→ **TEXT BLOCK**
——————
# Bobcat Trapping



## KH_EKU (Dec 14, 2012)

I'm planning on to get into trapping this season, never tried it before. I've been asking around about some good techniques but no one really has any ideas designed specially for bobcats. They're definitely in my area, had a few on my trail cam and shooting/seeing a few while deer hunting. Do any of you experienced trappers have any good tips for luring/attracting some cats? Thanks!!


----------



## azpredatorhunter (Jul 24, 2012)

KH_EKU, So you want to be a Bobcat trapper... well there are a few guys on here that trap. What are the laws in your state? Can you use footholds? I know a good cage trapper and maybe I could point you in the right direction. Here in Arizona we can only use cage traps. There are some post that maybe helpful also, all you need to do is search, using the search box.


----------



## azpredatorhunter (Jul 24, 2012)

KH_EKU, I see your from Kentucky, Clayton (on here) is from Kentucky but I havn't seen him on here lately. What kind of traps do you have? Do you have Lure, Bait, and Bobcat urine? How about a fleshing beam, and stretchers? What fur handling supplies do you have? a fleshing knife and skinning knife? Gambrel? Push pins? A skinning apron? I will try to answer what I can, Shoot...
——————
→ **INPUT MATERIAL**
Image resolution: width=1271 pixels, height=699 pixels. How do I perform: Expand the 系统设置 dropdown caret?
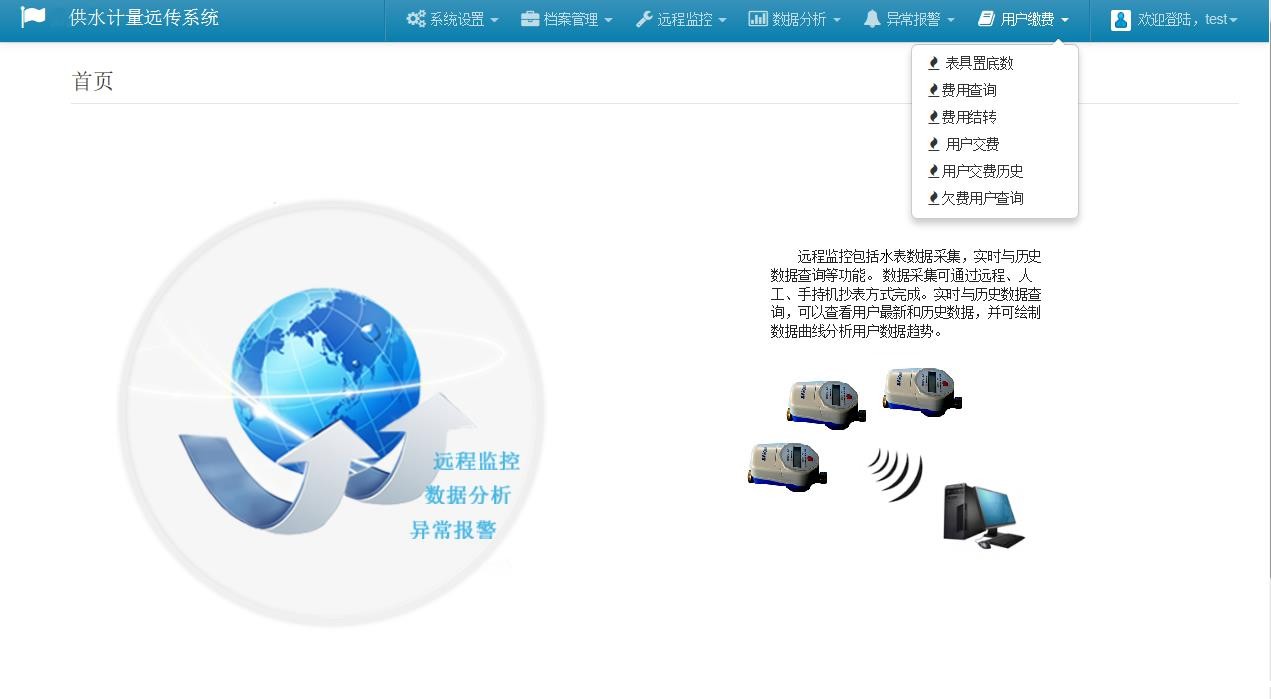494,21
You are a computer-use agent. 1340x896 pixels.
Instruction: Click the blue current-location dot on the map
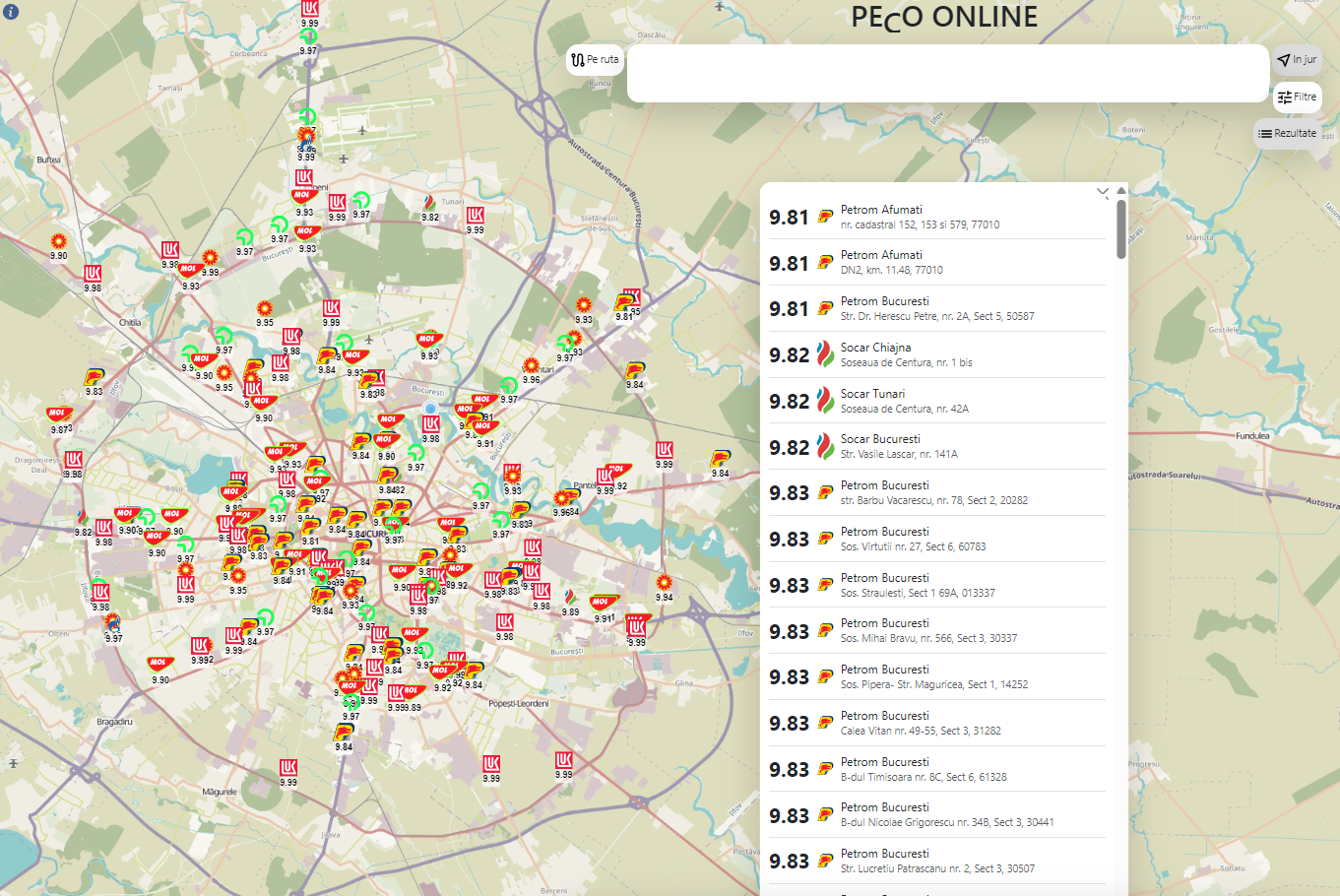coord(430,408)
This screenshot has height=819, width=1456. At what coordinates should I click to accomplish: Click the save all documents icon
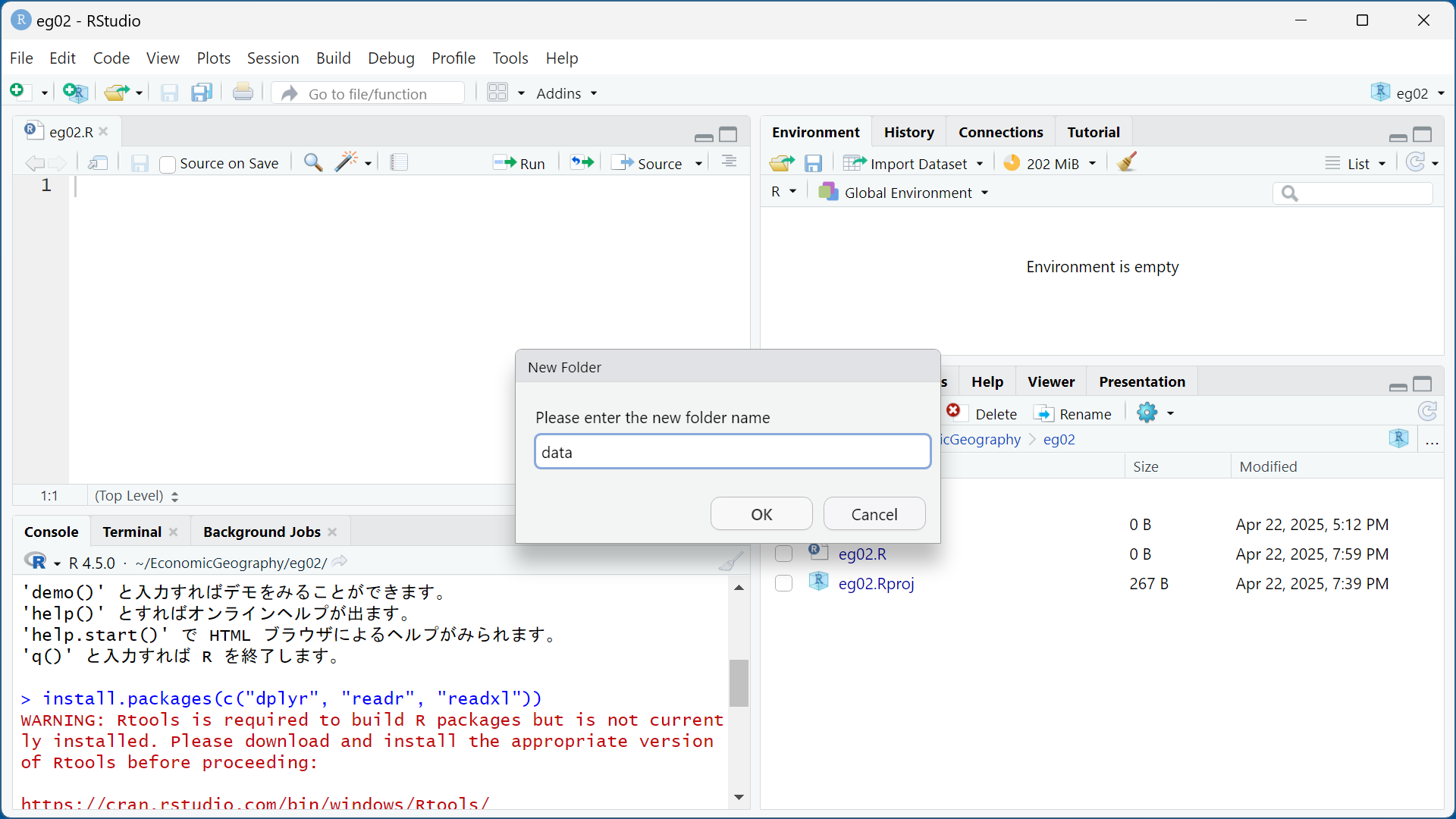click(202, 93)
——————
→ **WHAT YOU NEED TO DO**
(1) Give the bobcat trapping thread again between "## KH_EKU (Dec" and "the search box.", inclusive, substituting "snares" for "footholds".
(2) Add 82 to every coordinate in the answers of the records, from the line holding "You are a computer-use" through the end of the records, inclusive. Write out only those lines, requests included, and leave out the pictures.

→ **SOLUTIONS TO THE TASKS**
(1)
## KH_EKU (Dec 14, 2012)

I'm planning on to get into trapping this season, never tried it before. I've been asking around about some good techniques but no one really has any ideas designed specially for bobcats. They're definitely in my area, had a few on my trail cam and shooting/seeing a few while deer hunting. Do any of you experienced trappers have any good tips for luring/attracting some cats? Thanks!!


----------



## azpredatorhunter (Jul 24, 2012)

KH_EKU, So you want to be a Bobcat trapper... well there are a few guys on here that trap. What are the laws in your state? Can you use snares? I know a good cage trapper and maybe I could point you in the right direction. Here in Arizona we can only use cage traps. There are some post that maybe helpful also, all you need to do is search, using the search box.

(2)
You are a computer-use agent. 1340x896 pixels.
Instruction: Click the blue current-location dot on the map
coord(512,490)
This screenshot has height=819, width=1456. At what coordinates should I click to accomplish: Click the save all documents icon
click(284, 175)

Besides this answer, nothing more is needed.